The report was authored by Sirine Shebaya, formerly a staff attorney with the ACLU of Maryland, and Robert Koulish, University of Maryland Joel J. Feller Research Professor of Government and Politics.
"The current system of mandatory detention is heavily stacked against immigrants who have ever made any mistake, and unnecessarily and unlawfully results in the detention of many who should be eligible for bond," said Sirine Shebaya. "Excessive use of no-bond detention appears designed to discourage people from pursuing their cases, because fighting a court battle while detained for long periods of time becomes too difficult and unbearable-even for those with strong challenges to deportation. Mandatory detention should never apply to individuals who have substantial legal challenges, a substantial claim to relief from deportation, or whose detention is likely to last for a long period of time."
The stories in the report, recounted anonymously to protect interviewees' privacy after their ordeal, include a family man who had lived in the U.S. for three decades, was a lawful permanent resident and U.S. citizen family members, including a daughter with significant medical needs, whose only conviction was a theft offense for which he served no jail time. Another is of an elderly lawful permanent resident woman who some years ago was convicted of a theft offense but who otherwise has no criminal history and has lived peacefully in the U.S. for decades.
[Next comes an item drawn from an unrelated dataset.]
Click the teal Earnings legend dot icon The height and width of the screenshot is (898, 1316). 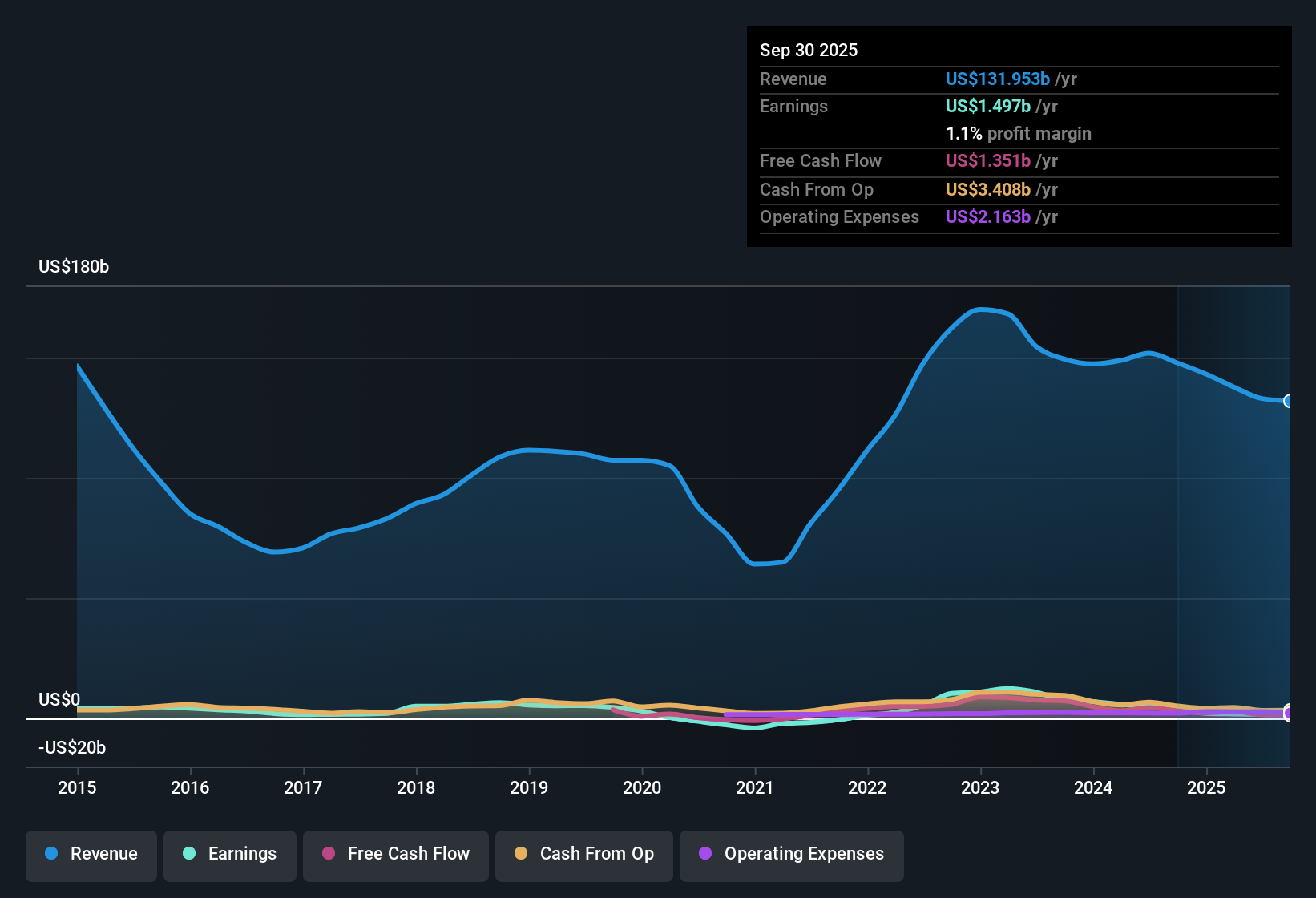[x=189, y=854]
In 1996, Congress approved a provision requiring the mandatory, no-bond detention of immigrants facing deportation because of certain criminal convictions, based on the assumption that such individuals pose a greater risk of flight or danger. But many of those affected have strong challenges to being classified as mandatory detainees, are convicted of only very minor offenses, or have only a very old conviction from decades ago and many years of settled life in the United States.
The report details how mandatory detention laws are being applied overzealously, resulting in systematic over-incarceration of immigrants fighting their removal from the United States. Recent data shows that as a group, mandatory detainees do not pose a higher flight or safety risk than the general population of ICE detainees. In fact, they are usually a lower flight risk than other groups because of longstanding connections to local communities. In addition, many individuals classified as being subject to mandatory detention in Maryland should have been eligible for a bond hearing, and at least half of them may have been eligible for relief from deportation.
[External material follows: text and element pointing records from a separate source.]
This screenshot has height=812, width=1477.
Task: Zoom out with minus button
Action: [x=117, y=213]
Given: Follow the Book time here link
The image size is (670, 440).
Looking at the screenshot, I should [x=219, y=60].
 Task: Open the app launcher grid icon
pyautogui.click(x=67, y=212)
"This report shows that mandatory detention undermines even ICE's own assessment of flight and safety risk, by forcing the detention of individuals who are unlikely to flee and who have strong community ties in the United States," said Robert Koulish, University of Maryland Joel J. Feller Research Professor of Government and Politics. "If mandatory detention were scrapped, the data suggests ICE could likely release on bond a significantly higher number of individuals who do not pose a high flight or safety risk."
Production of the report was supported by the MURTHYNAYAK Foundation and the Murthy Law Firm.